I keep running into a problem with Gmail. Every so often – without warning or good cause – it rejects one of my emails as undeliverable spam.
These aren’t mass email blasts or creepy solicitations. These are emails addressed to my coworkers and colleagues getting bounced back for no discernible reason.
From: Mail Delivery Subsystem <mailer-daemon@googlemail.com>
Date: December 2, 2010 3:16:09 PM PST
Subject: Delivery Status Notification (Failure)
Delivery to the following recipient failed permanently:
Ugh. There are two main problems here. The first is that an email between two people who work together and know one another in real life is getting marked as undeliverable spam. This should be a “solved problem”, but apparently it isn’t. Bummer.
The second, far worse, problem is that I have no (reasonable) way to correct to this error message. There is no one to contact in person. Literally not one customer service professional at Google to call and fix this situation. The only recourse I have is a help forum. Which is ridiculous.
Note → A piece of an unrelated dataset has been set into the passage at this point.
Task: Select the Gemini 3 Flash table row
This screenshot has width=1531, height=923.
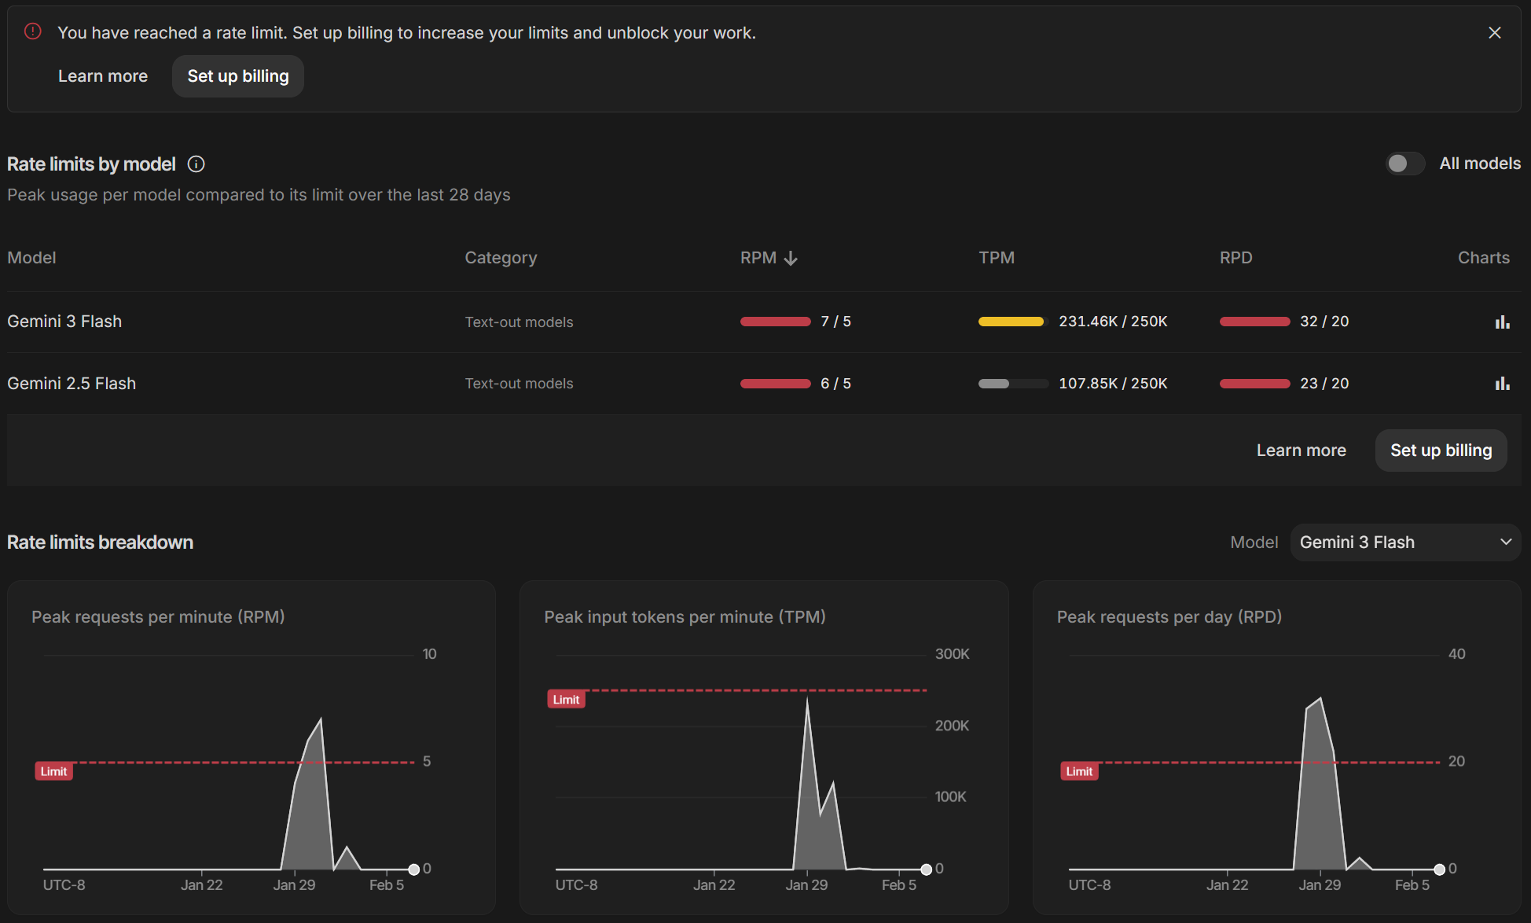Action: tap(64, 322)
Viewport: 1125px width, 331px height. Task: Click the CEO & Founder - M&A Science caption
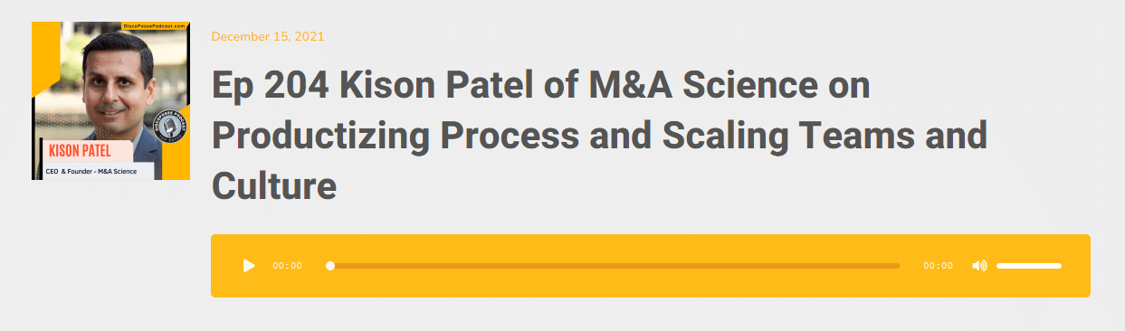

Sure, I could pay Google $50 per year and get phone support, but this seems outrageous. And I am not the only person who feels this way. Quoting from Krish Subramanian’s excellent post on this same topic:
I fully understand that Google cannot offer support for free users. However, there should be some other option for me to get in touch with Google (say, an email support for an one time fee of $10). It is important to recognize that Google Apps Standard Edition users not only help Google monetize through Google Ads, they also serve as a “testbed at scale” for Google so that they can serve their paid customers better. Also, many free users eventually become paid users too. In short, these free users are not freeloaders and Google should offer some way to escalate those issues that are not getting solved in the forums.
That last point is especially salient. I support Google in other ways. I search, I click ads, and I use and evangelize their apps. They should be invested in my well being and satisfaction.
But this issue is larger than Gmail’s nonexistent customer service. The bigger picture is a lack of humans in charge on the internet. In order to flourish, the internet can’t be all bots and algorithms. There needs to be a personal touch influencing (or at least checking) high level decisions.
Now, humans can’t run the entire web, but certainly we can do better than this scenario recently published on the RAAK blog. This social media firm set up a few Twitter bots in order to see how klout measured their influence.
The four bots Tweet[ed funny non sequiturs] once every minute, once every five minutes, once every fifteen minutes and once every thirty minutes respectively. They are completely anonymous, have no avatars or custom user profiles set, and do not follow anyone.
The results weren’t pretty. Here are the klout scores for the once a minute bot.
It should not really be possible for a bot to reach a Klout Score of 50 within 80 days merely by Tweeting random (yet entertaining) rubbish every minute, should it?
No, it shouldn’t. And even though the CEO of klout jumped in to the comments to participate in this discussion, the real issue here is a lack of humanity making key decisions online.
I would look back at Rand Fishkin’s post which we wrote up last month:
Why does a page rank first in Google for a particular query? Why does one link stay on Reddit’s homepage for hours while another, with a similar number of votes, fall off in just a few minutes? Why does Facebook show me ads for customer service jobs at Comcast? Why did Amazon recommend buying whole milk with this Badonkadonk Land Cruiser?
If we don’t understand why these suggestions were made, couldn’t that bias us against trusting future recommendations from these services?
As a closing example of the frustrating state of the machine-run internet, Google once marked my personal blog as Spam. And there was literally nothing I could do about it other than fill in some form and hope (I also tried doing the blinky-thing like in I Dream of Jeannie, not sure which was more effective). Not one person to call. No one to follow up with face to face. A machine blindly made a (wrong) decision and I couldn’t contact a human being to talk about why this happened and how we could prevent it from happening in the future. For all the talk about “connecting people,” the internet – as it is set up today – actually does a poor job of allowing humans to interact with one another when they need to most. When things break or don’t turn out as expected.
This isn’t just an problem with Google. It’s Facebook. It’s Yelp. The system we have all agreed to online is callous, demoralizing and broken. And it’s getting worse. Yes there are help forums and FAQ sections and Customer Service email addresses on Help Pages. But what I am arguing for here- and what the internet should be – is a network that unifies and empowers people. A place where all are welcomed and made to feel welcome by people who care about getting things right all of the time. And for that to happen, the way things work online will take a more human touch.
In other words, make the Internet more like Soylent Green.